▶ **EXERCISE BRIEF**: Look through the lines below, find those with the word "will", and copy them.

[[ THE DATA open ]]

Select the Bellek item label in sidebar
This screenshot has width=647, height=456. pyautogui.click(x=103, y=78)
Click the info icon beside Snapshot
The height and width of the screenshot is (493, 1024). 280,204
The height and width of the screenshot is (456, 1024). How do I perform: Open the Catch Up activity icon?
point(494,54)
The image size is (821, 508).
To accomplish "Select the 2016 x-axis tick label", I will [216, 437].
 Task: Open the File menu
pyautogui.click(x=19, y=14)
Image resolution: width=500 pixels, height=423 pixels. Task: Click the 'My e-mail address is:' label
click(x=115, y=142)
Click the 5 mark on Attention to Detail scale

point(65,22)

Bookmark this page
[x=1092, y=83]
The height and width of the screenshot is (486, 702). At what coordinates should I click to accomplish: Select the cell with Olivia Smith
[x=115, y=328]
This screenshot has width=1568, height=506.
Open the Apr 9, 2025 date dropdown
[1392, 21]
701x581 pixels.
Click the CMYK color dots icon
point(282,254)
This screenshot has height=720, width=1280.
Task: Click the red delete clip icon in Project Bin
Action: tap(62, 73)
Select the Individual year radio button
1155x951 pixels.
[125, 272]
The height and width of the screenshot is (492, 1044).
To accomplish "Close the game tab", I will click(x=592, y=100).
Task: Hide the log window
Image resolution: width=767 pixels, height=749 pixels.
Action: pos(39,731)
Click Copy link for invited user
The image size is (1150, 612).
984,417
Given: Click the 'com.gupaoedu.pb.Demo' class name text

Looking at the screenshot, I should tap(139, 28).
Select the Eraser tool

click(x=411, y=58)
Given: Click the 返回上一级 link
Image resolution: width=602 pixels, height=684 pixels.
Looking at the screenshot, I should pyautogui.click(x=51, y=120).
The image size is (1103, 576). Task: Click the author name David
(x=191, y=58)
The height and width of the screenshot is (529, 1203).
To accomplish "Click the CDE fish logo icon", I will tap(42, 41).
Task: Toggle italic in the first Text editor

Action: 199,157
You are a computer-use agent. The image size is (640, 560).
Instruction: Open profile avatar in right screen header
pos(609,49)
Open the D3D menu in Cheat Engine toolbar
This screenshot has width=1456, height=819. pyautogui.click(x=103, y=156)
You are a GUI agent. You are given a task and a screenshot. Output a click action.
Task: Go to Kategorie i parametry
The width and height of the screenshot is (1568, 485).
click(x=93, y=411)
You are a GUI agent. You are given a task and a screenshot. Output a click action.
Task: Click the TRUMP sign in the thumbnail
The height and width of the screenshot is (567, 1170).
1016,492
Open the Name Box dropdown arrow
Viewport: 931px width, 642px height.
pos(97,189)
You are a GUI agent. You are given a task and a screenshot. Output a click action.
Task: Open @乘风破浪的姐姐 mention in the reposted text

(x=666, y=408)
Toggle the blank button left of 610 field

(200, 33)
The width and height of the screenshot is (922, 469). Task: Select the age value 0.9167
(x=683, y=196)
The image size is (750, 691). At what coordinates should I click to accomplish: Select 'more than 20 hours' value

[[ THE DATA closed ]]

▶ **SOLVED PROBLEM**:
To accomplish "Select the 2016 x-axis tick label", I will [216, 437].
To accomplish "Close the game tab", I will click(x=592, y=100).
To accomplish "Click the CDE fish logo icon", I will tap(42, 41).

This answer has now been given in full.